Not all Internet phone services can call 9-1-1. One company’s recording even instructs you to go to a neighbor’s house to call 9-1-1.
King County has issued the following alert for all VoIP subscribers:
Imagine that a loved one in your home suddenly drops to the floor, unconscious and not breathing. You pick up the phone and call 9-1-1, but instead of reaching emergency help, you hear a recording: “Stop. You must dial 9-1-1 from another telephone. 9-1-1 is not available from this telephone line. No emergency personnel will be dispatched.”
That scenario has happened to subscribers of the emerging technology of Voice over Internet Protocol (VoIP) phone service, provided by Internet phone companies. Because of the reduced cost, this new phone service is very attractive, and is being marketed by many different companies.
Examples of Internet phone service you may have seen advertised are Vonage, AT&T CallVantage, and Verizon VoiceWing.
Not all Internet phone services can call 9-1-1. One company’s recording even instructs you to go to a neighbor’s house to call 9-1-1. If the Internet phone has been programmed to call 9-1-1, your 9-1-1 call may not route to the correct 9-1-1 center, or may be answered on a lower priority line than 9-1-1 calls. Your emergency call could wait to be answered until all 9-1-1 calls have been handled. Your name, address, and call-back telephone number may not be provided to the 9-1-1 center.
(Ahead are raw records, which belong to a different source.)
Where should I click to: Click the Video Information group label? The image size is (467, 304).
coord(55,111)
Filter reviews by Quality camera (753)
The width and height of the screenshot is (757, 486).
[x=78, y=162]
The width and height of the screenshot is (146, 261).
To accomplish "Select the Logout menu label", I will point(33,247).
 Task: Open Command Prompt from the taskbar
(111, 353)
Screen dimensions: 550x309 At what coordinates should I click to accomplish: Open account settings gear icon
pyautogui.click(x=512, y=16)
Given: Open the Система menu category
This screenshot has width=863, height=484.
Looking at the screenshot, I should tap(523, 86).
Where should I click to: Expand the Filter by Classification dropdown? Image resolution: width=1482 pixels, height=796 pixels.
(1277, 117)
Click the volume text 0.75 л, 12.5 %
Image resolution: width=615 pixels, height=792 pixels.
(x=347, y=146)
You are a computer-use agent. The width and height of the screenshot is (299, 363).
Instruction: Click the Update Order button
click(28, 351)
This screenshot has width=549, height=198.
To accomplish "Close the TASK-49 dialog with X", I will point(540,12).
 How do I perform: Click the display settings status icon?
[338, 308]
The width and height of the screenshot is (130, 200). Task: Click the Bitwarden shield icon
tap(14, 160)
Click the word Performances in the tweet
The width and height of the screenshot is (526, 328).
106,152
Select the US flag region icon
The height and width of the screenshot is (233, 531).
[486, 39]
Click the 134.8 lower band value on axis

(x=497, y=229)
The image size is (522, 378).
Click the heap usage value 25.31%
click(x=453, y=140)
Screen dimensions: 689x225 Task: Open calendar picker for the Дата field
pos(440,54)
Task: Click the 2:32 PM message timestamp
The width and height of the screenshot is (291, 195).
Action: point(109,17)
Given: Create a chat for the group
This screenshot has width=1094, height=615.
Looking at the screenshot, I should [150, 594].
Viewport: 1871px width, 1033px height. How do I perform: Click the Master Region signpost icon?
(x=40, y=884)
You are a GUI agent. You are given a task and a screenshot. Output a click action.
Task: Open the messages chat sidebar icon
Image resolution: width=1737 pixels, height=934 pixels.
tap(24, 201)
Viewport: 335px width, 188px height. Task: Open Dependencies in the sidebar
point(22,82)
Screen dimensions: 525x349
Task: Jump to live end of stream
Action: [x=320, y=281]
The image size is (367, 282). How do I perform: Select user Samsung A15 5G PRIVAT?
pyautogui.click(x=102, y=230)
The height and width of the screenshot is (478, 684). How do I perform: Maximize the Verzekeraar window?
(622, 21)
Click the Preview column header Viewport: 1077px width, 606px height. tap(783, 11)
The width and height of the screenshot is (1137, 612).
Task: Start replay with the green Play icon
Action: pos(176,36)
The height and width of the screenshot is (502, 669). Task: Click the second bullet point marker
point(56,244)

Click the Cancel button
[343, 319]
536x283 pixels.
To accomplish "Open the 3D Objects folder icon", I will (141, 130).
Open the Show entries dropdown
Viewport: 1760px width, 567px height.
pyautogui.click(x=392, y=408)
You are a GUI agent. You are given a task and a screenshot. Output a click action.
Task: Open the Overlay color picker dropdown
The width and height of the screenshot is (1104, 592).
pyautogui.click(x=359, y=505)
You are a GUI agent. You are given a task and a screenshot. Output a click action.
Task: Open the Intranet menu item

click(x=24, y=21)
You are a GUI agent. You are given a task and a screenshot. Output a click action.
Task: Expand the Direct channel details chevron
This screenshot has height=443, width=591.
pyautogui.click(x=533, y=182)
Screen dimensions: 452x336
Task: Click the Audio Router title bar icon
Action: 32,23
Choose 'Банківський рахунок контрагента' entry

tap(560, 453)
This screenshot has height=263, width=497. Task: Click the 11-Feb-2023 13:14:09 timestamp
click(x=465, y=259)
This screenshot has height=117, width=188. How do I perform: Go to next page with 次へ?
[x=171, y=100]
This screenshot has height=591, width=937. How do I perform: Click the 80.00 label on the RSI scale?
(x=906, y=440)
Some Internet phone companies do provide full Enhanced 9-1-1 service, in which your call will be routed as a priority 9-1-1 call and will display your information, but not all Internet phones have these 9-1-1 capabilities. It is important to read the fine print, so you understand the 9-1-1 capabilities of the service before you decide to buy it.
If you are considering Internet phone service, it is your responsibility to contact your Internet phone company to ask how 9-1-1 works from their phones. You need to ask these questions:
— Will 9-1-1 work from this phone?
— Will my name, address, and call-back telephone number be provided to the 9-1-1 center?
— Will my 9-1-1 call be sent to the 9-1-1 center on the 9-1-1 network, at the same priority as other 9-1-1 calls?
Remember that Internet phones look the same as other regular telephones. In fact, the company will send you an Internet phone unit, and you will plug your same telephone into the unit. Even if you understand that 9-1-1 may not work from your Internet phone, anyone else in your home, such as babysitters or friends, will think that 9-1-1 works. They will pick up your phone to call 9-1-1 if you or someone else needs help in an emergency.
If you chose to purchase Internet phone service from a company that does not provide full Enhanced 9-1-1 service, it is your responsibility to inform anyone who comes to your home that 9-1-1 works differently from your phone. You do not want to wait until the life of someone you love needs to depend on that phone to call for help.
Internet phone companies and the 9-1-1 industry are working hard to ensure that all Internet phones have access to full 9-1-1 service, but it will take some time before that service is available for all Internet phones.